→ WHAT NEEDS TO BE DONE
Reproduce verbatim the line containing "Click the SVG 转换为其它格式 heading" and every line that follows it through the end of the entries below, omitting all pictures.

→ Data excerpts
★ ★ ★ ★ ★
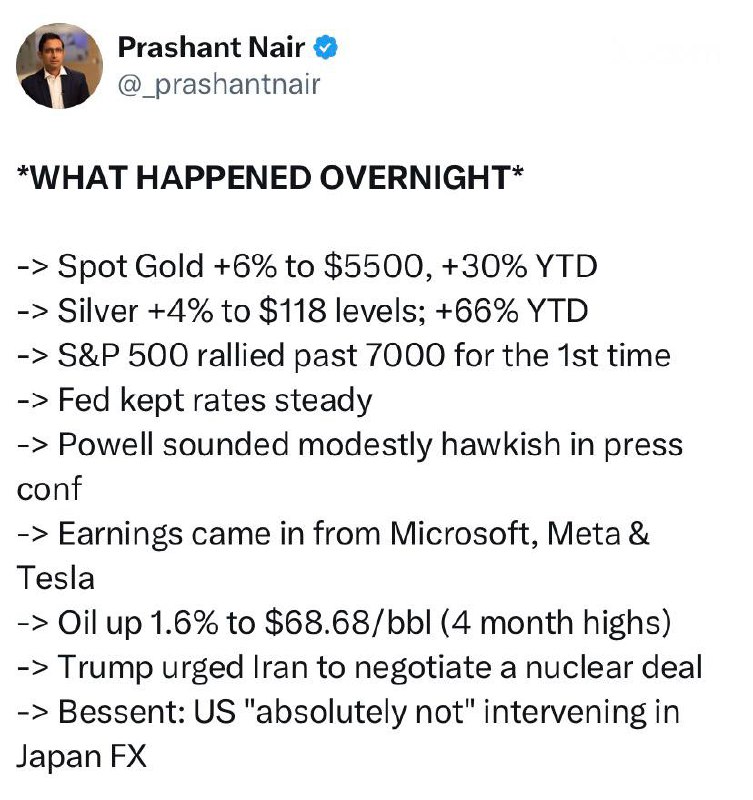Click the $68.68/bbl oil price
Viewport: 753px width, 800px height.
pos(348,623)
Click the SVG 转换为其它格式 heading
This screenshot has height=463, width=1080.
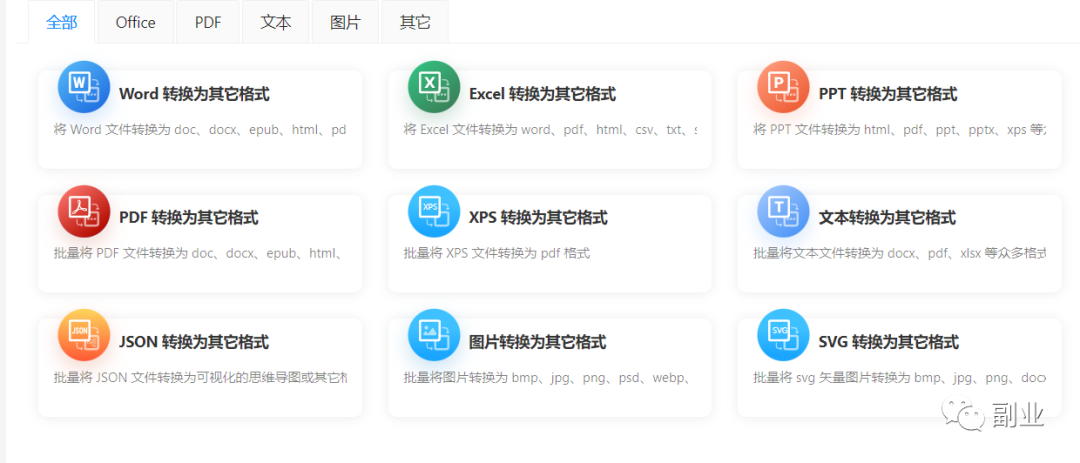888,342
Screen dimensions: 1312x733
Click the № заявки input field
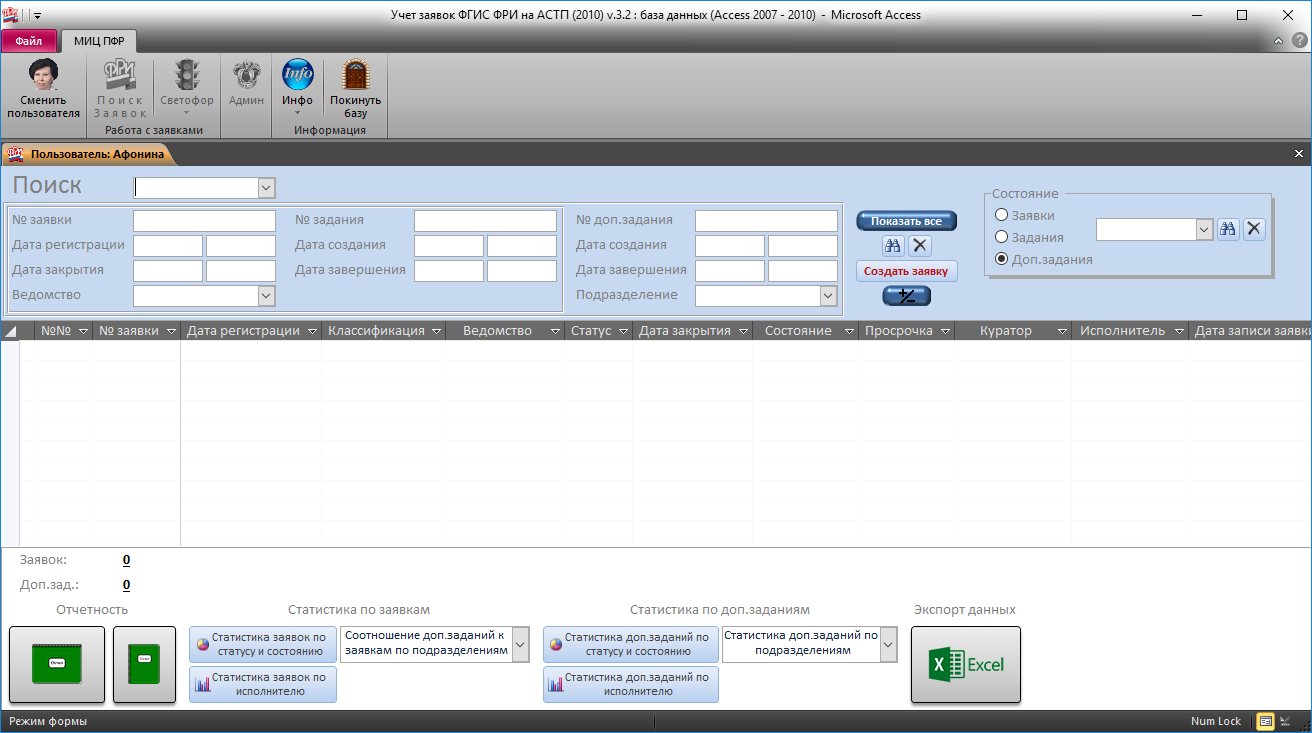[x=204, y=221]
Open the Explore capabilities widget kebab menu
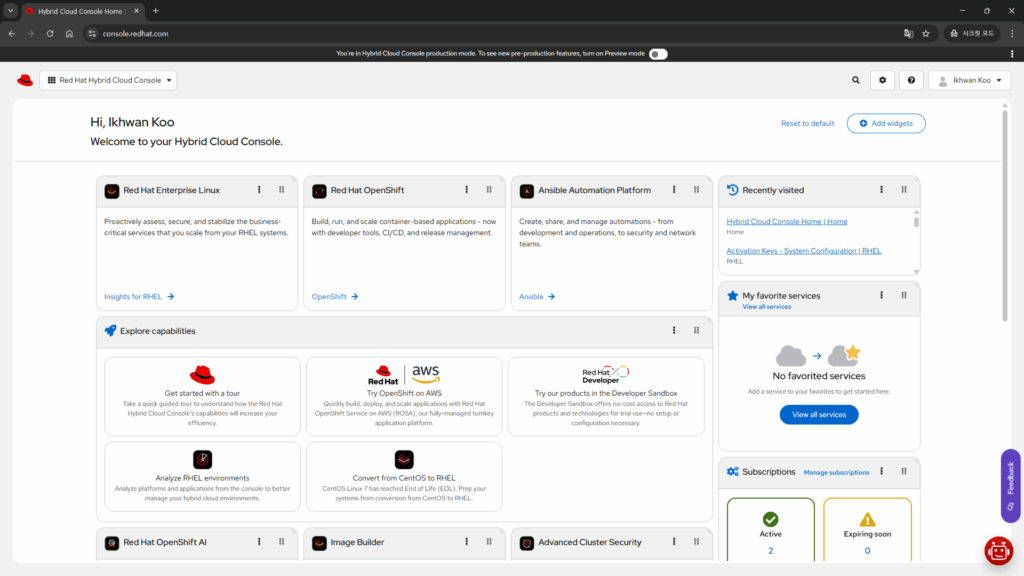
★ ★ ★ ★ ★
→ ANSWER TO THE PROBLEM
Click the SVG 转换为其它格式 heading
This screenshot has height=463, width=1080.
888,342
Screen dimensions: 1312x733
Click the № заявки input field
[x=204, y=221]
Open the Explore capabilities widget kebab menu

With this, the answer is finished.